# Butterfly Jungle Conwy



## Feline (Jun 19, 2008)

I have visited the Butterfly Jungle in nearby Conwy and took numerous pictures of butterflies. A great place to visit...here are just a couple of photographs I took...


----------



## tirediron (Jun 19, 2008)

Very nice work, I especially like #2!


----------



## Feline (Jun 19, 2008)

tirediron said:


> Very nice work, I especially like #2!


 
Thank you John. I have taken many photographs at the Butterfly Jungle Conwy that day. I must have spent hours there, trying to get the right shots. I don't believe in altering the taken images too much, apart from what I can do with my camera on the spot, which is mainly cropping. I do have some more images on a little website in an album called 'Butterflies and Flowers'. Please feel free to follow the link and take a look: http://wildlifepics.spaces.live.com . There are just too many photographs to list in this thread.... I would very much appreciate your opinion.


----------



## Antarctican (Jun 19, 2008)

That second shot is lovely...nice strong colours, and good focus. Unfortunately, the focus on the head area of the butterfly in the first shot was soft, and you cut off the tip of the antenna, or else it would have been a really special shot too.  

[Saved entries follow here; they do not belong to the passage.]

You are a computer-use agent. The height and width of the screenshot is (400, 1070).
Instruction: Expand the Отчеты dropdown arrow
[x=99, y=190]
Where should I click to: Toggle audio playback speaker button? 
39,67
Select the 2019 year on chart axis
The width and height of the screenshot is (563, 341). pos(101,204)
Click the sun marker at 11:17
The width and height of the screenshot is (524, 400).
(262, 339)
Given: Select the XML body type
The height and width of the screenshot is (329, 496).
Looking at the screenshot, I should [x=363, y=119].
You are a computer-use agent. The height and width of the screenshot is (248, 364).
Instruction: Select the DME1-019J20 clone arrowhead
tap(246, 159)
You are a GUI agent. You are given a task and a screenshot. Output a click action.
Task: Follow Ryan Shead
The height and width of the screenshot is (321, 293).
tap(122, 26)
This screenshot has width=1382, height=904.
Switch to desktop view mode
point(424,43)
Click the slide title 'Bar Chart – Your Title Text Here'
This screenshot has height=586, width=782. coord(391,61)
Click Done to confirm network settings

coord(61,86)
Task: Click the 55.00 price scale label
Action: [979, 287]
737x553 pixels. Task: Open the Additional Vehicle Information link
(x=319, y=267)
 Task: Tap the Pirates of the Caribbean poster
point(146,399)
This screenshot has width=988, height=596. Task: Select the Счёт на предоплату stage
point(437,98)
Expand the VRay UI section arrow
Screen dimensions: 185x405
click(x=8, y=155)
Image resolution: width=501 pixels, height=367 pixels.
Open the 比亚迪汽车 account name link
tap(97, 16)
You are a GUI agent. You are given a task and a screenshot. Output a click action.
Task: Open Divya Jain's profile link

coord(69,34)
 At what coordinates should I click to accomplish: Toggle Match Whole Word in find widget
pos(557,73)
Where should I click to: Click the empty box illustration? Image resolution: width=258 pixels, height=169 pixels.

I love shooting in butterfly conservatories...so much fun to see the exotic species and try to get the 'perfect shot'.


----------



## Feline (Jun 20, 2008)

Antarctican said:


> That second shot is lovely...nice strong colours, and good focus. Unfortunately, the focus on the head area of the butterfly in the first shot was soft, and you cut off the tip of the antenna, or else it would have been a really special shot too.
> 
> I love shooting in butterfly conservatories...so much fun to see the exotic species and try to get the 'perfect shot'.


 
Thank you for your comments Antarctican. I see what you mean about the antenna, so I have re-cropped the picture. Unfortunately there is nothing I can do about the focus, but I will certainly take more care next time and try to get the right bits in focus. The focus in this picture seems to be strongest on the tail rather than the head, which is a bit of a shame, I agree...


----------